Вокруг сгрудилась недоброжелательная толпа. Ганс молча ждал.
- Святой отец, - спросил богато одетый горожанин - вероятно, член
магистрата, - вы обвиняете его сами? Ведь тогда вам придется ожидать в
тюрьме, пока обвинение не будет доказано.
- Оно будет доказано немедленно! - отрезал священник. - Шестеро
верных граждан застали этого бродягу во время мерзкого волхвования. Все
они подтвердят мои слова. Мы своими глазами видели шабаш.
Толпа зашумела. Ганса отвели в магистратуру, заперли в подвале. Через
толстую каменную стену он смутно различал шум, детские голоса и плач. Как
мог Ганс старался успокоить детей, но его голос не доходил к ним.
- ...Таким образом, следуя духу и букве буллы "Голос в Риме", должно
признать обвиняемого не только колдуном и злым малефиком, но и еретиком,
действия которого подпадают под юрисдикцию святой инквизиции и, помимо
отказа в причастии, караются смертной казнью в яме или на костре...

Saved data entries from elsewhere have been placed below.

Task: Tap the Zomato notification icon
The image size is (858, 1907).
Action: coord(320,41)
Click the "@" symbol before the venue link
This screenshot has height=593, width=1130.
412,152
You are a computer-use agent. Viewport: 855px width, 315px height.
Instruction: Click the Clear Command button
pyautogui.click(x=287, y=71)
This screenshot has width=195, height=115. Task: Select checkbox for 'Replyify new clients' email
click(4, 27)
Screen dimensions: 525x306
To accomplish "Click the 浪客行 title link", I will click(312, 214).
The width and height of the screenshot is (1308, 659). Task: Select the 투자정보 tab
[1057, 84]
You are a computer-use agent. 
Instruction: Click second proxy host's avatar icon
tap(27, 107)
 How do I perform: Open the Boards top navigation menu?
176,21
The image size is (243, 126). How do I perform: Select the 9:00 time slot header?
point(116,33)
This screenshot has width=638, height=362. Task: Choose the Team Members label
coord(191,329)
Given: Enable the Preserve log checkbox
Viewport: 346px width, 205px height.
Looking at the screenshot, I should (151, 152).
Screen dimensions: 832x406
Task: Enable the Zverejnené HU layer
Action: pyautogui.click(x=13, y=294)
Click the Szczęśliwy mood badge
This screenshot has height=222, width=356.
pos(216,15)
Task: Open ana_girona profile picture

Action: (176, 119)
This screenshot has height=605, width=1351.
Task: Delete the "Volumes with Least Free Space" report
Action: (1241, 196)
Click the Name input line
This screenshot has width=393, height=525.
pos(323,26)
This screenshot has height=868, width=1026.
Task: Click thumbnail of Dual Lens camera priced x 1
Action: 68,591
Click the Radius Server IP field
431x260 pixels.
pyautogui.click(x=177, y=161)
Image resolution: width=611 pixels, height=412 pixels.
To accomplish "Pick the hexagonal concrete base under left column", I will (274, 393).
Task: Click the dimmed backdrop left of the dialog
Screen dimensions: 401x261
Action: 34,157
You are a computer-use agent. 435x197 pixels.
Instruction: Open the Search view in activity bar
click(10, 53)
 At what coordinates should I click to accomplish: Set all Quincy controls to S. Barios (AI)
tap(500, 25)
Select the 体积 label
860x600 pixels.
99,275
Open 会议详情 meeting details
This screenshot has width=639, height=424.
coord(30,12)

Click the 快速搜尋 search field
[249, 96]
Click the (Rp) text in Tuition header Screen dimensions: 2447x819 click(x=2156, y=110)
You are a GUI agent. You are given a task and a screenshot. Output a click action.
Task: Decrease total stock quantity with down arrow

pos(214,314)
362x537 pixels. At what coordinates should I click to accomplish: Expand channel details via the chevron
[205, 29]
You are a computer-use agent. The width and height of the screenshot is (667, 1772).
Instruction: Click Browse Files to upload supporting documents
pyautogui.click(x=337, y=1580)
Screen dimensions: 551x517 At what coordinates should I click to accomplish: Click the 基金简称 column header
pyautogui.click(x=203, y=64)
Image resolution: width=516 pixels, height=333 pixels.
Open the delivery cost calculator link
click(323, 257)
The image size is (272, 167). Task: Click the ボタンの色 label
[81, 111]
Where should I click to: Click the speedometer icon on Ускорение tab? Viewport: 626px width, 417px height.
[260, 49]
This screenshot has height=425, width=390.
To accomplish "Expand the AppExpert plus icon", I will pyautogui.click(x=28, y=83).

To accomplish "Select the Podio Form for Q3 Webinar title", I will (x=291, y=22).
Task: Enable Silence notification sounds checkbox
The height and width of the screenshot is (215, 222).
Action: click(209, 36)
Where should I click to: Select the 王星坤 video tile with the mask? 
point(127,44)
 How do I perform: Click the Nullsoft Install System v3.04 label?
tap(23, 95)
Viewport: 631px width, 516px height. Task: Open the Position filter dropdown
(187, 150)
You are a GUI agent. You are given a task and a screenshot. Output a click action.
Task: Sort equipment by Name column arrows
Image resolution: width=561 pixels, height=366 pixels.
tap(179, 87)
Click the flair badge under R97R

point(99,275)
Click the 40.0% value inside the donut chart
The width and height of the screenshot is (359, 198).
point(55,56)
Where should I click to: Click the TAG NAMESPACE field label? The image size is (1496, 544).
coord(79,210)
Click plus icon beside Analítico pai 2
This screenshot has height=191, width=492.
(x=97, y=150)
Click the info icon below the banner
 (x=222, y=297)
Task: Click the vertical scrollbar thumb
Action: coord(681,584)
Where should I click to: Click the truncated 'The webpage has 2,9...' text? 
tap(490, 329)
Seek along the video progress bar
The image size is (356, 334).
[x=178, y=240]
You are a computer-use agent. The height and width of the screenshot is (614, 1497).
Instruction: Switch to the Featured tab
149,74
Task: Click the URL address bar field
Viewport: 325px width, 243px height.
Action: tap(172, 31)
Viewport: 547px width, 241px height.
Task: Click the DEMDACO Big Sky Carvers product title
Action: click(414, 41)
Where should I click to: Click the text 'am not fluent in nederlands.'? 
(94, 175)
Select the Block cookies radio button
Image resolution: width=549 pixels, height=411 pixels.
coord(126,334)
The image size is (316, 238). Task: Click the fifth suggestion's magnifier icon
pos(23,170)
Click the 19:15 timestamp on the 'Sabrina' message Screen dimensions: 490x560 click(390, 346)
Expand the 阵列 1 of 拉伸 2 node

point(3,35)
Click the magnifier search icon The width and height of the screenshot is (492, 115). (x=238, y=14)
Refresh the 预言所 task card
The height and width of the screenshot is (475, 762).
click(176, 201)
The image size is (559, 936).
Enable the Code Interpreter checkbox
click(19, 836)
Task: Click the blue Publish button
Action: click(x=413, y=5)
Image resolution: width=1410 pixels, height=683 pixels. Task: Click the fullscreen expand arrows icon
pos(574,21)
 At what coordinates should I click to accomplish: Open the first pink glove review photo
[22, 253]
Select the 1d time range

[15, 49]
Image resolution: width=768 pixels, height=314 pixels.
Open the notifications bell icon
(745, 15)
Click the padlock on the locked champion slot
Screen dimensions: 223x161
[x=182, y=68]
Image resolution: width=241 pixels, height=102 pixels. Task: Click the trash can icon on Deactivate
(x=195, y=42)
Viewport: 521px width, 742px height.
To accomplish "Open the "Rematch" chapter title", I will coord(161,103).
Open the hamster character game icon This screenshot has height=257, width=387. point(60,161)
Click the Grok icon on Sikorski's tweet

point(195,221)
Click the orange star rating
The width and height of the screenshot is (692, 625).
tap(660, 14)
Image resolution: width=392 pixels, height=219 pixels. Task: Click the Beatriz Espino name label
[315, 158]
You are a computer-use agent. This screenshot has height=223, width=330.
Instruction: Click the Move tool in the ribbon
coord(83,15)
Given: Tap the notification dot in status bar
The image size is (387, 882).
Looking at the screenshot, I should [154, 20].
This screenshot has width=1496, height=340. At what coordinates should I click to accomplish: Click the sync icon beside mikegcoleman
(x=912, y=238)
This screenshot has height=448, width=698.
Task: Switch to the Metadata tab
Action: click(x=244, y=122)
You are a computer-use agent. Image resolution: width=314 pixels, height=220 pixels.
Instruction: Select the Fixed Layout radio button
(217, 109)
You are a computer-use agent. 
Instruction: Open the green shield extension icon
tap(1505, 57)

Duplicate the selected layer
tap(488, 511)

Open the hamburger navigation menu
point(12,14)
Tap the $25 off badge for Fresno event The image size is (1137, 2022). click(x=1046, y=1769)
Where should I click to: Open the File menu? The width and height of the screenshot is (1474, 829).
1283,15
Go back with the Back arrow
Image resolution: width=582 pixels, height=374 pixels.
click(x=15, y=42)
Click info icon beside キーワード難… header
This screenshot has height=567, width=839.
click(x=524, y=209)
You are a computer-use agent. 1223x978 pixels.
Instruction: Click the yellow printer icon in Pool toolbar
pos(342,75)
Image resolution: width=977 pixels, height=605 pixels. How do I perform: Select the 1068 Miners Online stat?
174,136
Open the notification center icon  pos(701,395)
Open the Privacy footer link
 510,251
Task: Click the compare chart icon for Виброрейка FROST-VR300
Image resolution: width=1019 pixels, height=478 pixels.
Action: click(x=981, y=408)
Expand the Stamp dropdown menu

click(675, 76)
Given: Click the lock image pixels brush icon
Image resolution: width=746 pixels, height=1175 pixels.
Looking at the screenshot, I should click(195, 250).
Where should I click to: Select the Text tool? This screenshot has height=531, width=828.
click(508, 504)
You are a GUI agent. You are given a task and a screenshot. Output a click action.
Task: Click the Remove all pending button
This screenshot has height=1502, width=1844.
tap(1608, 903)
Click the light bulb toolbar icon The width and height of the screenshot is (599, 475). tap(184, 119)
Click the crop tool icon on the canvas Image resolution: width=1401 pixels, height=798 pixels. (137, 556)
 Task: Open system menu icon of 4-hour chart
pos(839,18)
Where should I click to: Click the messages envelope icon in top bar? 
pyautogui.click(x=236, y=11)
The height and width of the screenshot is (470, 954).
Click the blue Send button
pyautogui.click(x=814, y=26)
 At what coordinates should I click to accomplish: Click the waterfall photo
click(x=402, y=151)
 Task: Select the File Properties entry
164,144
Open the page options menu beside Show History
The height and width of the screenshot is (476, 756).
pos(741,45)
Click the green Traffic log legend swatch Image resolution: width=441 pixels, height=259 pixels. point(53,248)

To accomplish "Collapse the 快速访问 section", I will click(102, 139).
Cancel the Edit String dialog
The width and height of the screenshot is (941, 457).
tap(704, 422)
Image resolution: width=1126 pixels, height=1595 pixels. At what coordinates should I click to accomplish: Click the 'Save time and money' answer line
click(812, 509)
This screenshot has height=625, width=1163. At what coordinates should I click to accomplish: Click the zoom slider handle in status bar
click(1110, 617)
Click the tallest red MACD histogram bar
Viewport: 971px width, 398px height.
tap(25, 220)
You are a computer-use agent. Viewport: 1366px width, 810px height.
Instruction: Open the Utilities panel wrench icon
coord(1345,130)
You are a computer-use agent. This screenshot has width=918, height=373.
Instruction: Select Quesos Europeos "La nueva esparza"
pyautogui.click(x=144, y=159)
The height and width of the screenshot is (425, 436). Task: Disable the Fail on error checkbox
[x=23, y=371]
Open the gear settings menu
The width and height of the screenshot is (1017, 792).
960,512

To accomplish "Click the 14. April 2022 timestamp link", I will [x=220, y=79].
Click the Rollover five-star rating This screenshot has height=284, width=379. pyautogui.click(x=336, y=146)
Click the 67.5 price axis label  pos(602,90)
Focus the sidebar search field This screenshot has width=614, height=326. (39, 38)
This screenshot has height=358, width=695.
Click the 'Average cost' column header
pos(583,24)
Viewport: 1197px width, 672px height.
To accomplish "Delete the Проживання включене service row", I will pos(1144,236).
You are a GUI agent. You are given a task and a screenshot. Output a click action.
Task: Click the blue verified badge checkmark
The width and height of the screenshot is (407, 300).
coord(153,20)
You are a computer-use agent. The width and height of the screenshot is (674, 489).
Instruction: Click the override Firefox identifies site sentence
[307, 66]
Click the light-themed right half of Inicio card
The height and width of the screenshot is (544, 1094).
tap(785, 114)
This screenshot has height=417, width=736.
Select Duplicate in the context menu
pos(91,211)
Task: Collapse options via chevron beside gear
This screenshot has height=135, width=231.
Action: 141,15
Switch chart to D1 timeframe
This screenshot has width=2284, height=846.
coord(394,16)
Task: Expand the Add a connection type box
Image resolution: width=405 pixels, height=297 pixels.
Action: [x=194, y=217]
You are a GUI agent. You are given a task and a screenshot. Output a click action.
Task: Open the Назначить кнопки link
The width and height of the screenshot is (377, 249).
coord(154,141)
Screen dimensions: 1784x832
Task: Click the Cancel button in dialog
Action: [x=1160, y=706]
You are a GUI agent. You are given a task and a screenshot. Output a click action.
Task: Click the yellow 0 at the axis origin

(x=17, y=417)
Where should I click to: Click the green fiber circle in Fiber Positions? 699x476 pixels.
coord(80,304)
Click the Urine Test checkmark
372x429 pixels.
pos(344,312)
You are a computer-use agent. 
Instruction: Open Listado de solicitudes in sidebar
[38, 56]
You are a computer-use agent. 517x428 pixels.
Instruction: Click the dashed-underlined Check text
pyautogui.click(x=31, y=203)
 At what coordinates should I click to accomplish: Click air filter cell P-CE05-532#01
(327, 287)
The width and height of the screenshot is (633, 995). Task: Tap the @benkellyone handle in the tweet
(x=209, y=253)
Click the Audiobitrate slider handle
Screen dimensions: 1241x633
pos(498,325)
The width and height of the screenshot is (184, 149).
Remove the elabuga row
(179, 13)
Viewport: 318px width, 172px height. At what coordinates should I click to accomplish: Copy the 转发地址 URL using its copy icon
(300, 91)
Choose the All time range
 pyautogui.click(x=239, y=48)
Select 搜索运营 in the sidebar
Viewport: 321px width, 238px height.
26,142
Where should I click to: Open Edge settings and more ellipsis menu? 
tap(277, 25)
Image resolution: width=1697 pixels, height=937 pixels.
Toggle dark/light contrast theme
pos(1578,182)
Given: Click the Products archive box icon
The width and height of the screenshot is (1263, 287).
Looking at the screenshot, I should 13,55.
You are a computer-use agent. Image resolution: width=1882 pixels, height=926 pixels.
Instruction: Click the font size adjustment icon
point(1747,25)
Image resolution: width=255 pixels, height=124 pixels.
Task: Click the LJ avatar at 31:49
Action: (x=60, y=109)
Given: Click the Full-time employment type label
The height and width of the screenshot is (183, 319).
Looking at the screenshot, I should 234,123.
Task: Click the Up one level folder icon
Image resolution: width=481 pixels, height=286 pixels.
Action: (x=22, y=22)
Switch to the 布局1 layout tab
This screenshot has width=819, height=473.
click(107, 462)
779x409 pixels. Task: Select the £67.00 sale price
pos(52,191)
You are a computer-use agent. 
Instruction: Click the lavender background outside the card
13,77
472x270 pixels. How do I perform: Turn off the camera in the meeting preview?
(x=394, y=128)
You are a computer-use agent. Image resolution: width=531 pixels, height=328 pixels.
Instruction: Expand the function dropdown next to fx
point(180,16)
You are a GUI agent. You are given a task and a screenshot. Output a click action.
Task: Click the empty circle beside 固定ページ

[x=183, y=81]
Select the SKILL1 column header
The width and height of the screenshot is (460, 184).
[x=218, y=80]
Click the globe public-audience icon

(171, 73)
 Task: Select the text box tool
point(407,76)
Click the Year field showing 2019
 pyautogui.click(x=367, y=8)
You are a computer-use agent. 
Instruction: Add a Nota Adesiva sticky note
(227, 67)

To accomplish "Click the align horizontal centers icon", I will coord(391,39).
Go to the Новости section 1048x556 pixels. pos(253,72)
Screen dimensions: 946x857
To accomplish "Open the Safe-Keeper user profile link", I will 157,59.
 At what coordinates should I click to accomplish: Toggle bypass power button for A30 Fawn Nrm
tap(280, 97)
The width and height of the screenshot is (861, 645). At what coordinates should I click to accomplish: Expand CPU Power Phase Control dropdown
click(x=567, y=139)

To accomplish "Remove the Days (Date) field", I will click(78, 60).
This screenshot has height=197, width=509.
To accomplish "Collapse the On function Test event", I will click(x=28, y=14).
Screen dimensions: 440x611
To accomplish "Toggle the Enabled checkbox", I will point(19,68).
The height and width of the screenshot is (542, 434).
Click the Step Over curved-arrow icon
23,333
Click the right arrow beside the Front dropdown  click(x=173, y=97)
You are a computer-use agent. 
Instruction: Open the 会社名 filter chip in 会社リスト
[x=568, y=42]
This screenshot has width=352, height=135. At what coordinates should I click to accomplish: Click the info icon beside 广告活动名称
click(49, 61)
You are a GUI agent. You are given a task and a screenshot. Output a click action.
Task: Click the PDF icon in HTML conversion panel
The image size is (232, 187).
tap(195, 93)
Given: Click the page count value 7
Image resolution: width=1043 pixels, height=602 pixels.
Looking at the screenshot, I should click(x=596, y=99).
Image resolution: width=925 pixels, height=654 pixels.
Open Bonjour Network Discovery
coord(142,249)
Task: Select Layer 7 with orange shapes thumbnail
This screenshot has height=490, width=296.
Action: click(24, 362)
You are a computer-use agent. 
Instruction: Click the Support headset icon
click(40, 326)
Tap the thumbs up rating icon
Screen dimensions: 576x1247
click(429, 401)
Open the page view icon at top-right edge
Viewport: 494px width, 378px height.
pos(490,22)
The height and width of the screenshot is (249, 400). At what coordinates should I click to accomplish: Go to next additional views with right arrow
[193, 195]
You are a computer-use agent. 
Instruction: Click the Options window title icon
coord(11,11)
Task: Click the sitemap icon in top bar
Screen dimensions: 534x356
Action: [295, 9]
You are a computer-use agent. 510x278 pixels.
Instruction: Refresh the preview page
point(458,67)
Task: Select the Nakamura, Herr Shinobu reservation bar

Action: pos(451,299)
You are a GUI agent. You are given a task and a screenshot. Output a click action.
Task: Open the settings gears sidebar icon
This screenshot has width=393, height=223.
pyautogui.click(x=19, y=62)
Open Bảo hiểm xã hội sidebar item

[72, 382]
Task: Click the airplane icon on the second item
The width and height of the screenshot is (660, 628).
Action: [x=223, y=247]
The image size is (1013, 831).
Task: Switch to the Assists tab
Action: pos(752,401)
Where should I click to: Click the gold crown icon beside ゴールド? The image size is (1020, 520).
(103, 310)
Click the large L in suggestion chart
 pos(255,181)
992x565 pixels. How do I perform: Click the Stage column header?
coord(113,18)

Ганс ничего не понимал. Когда утром он поднялся из подвала в этот
зал, то первым делом сказал, что согласен принять любое наказание и просит
лишь отпустить детей по домам. Но на его слова не обратили никакого
внимания. Судебный процесс двигался по давно установленному распорядку, и
становилось ясно, что Ганс ничего не сможет в нем изменить.
Перед зрителями на возвышении сидели судьи. Их было трое. Бургомистр
Ференц Майер, дряхлый старик, он зябнул в пышном, не по погоде теплом
кафтане и время от времени засыпал на виду у всех. По правую руку от
бургомистра возвышался тучный патер Бэр, каноник собора, а слева сидел
магистр Вольф Бюргер, тот самый горожанин, что спрашивал, кто обвиняет
Ганса. Темное лицо Бюргера словно вырезано из плотного грушевого дерева;
когда он говорил, то казалось, что губы не движутся.
Ганс стоял посреди зала лицом к судьям, а патер Цвингер - истец -
говорил, стоя за специальной кафедрой, кричал, указывал на Ганса пальцем,
обвинял во всех грехах поднебесной:
- ...Бременская ересь еще не изжита, а ныне пагубный соблазн
штедингцев проник к нам. Стараниями инквизиторов установлены неисчислимые
злодейства предавшихся дьяволу, и никакое наказание не будет слишком
жестоко для них. Если мы не хотим, чтобы завтра в Риме призвали к
крестовому походу на Гамельн, как то было недавно с Бременом, то мы
обязаны пресечь зло сегодня. Все и каждый, кто замечен на бесовском шабаше
у горы Ольденберг, должен быть отдан палачу и повинен смерти!